PROBLEM DESCRIPTION: In the rows starting with the line containing "This screenshot has width=1357, height=656." and going on through the line containing "Expand Подробнее under Установка шаблона", change "Expand" to "Open" and give only those lines, with everything else unchanged.

RECORDS SHOWN:

* * * * * * *

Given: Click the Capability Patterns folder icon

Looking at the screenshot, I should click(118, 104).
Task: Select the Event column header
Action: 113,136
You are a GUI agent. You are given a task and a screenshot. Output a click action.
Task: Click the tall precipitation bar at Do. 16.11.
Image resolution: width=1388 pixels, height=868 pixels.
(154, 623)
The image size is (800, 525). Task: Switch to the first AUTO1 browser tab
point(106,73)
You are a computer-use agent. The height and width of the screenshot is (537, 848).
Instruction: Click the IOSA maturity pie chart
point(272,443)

* * * * * * *

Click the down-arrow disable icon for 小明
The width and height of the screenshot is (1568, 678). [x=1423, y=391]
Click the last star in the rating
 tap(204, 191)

* * * * * * *

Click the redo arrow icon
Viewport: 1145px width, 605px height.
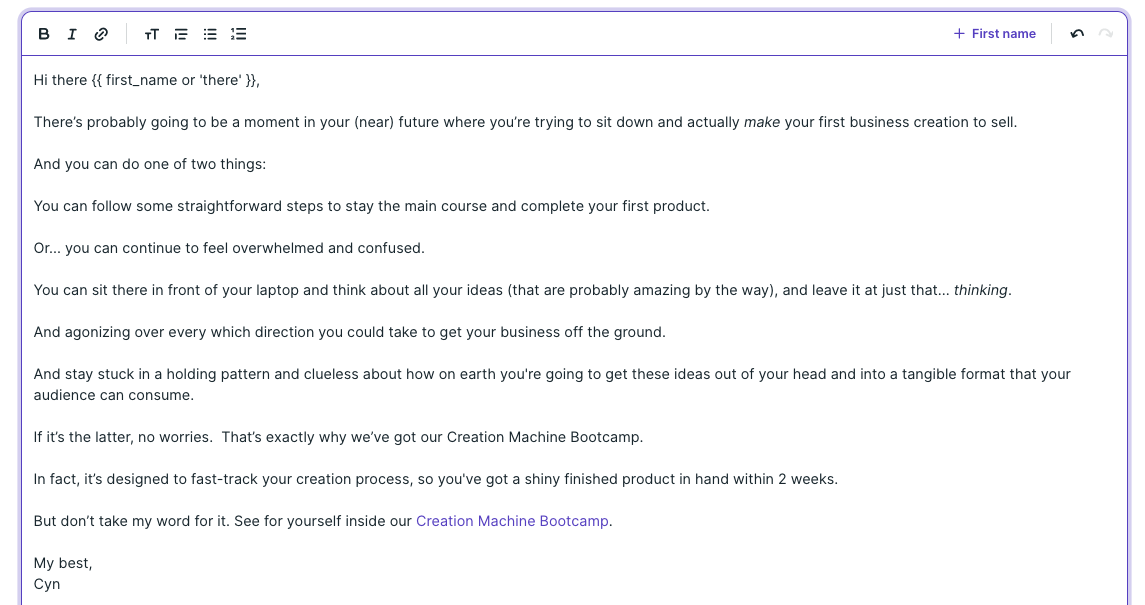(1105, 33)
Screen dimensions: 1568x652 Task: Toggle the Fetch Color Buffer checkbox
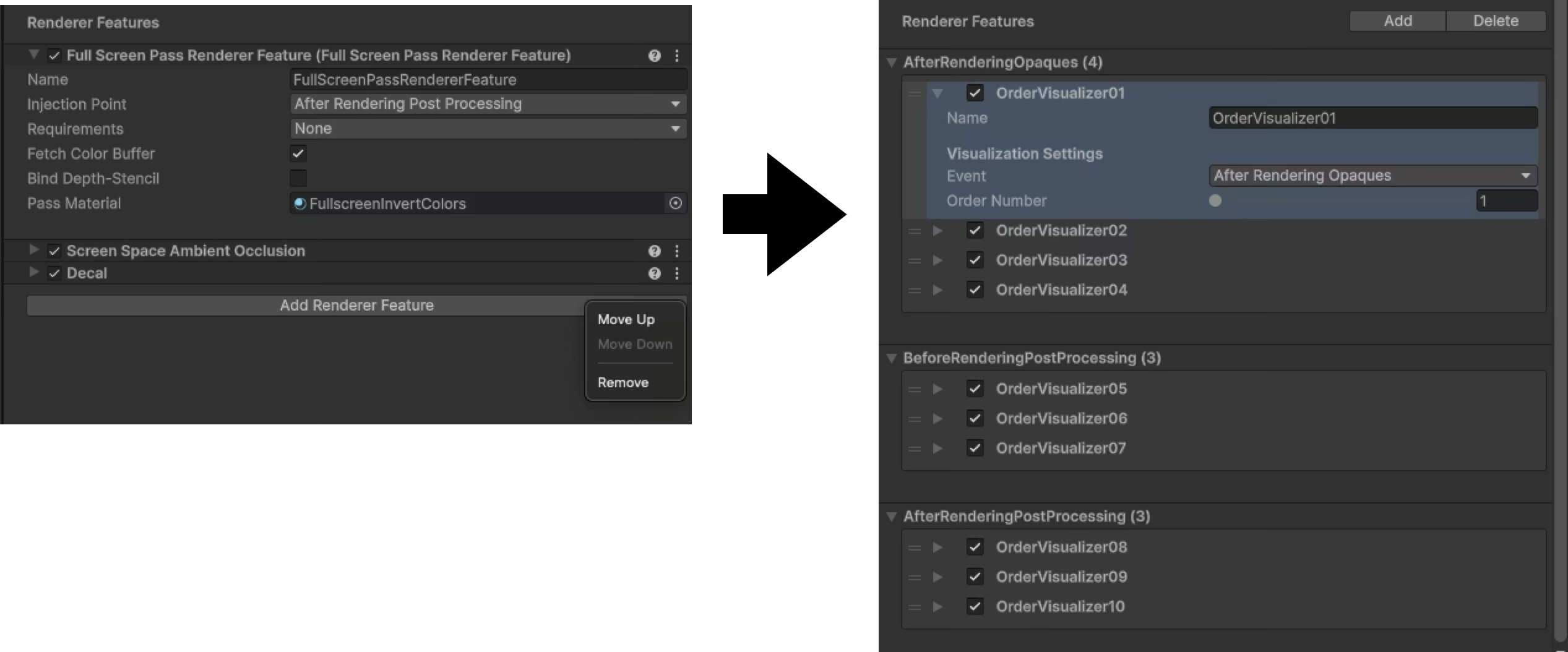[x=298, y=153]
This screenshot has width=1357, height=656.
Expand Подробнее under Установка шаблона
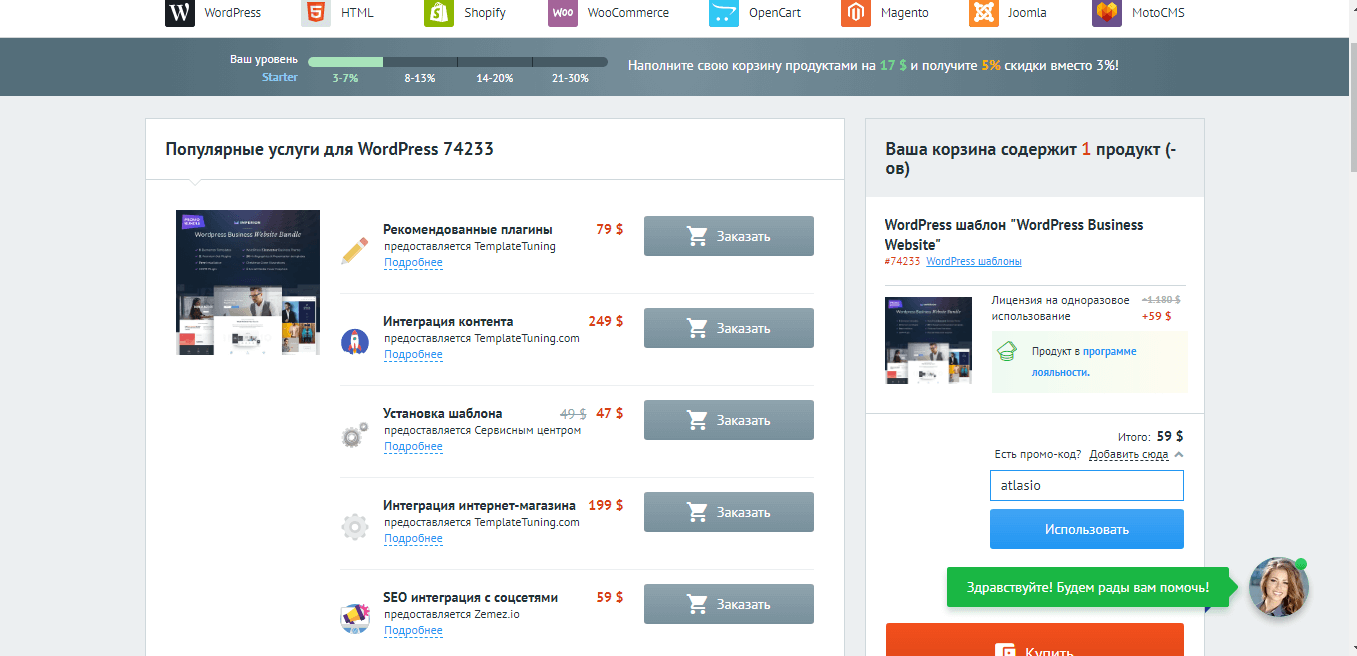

* * * * * * *

WORKED ANSWER:
This screenshot has width=1357, height=656.
Open Подробнее under Установка шаблона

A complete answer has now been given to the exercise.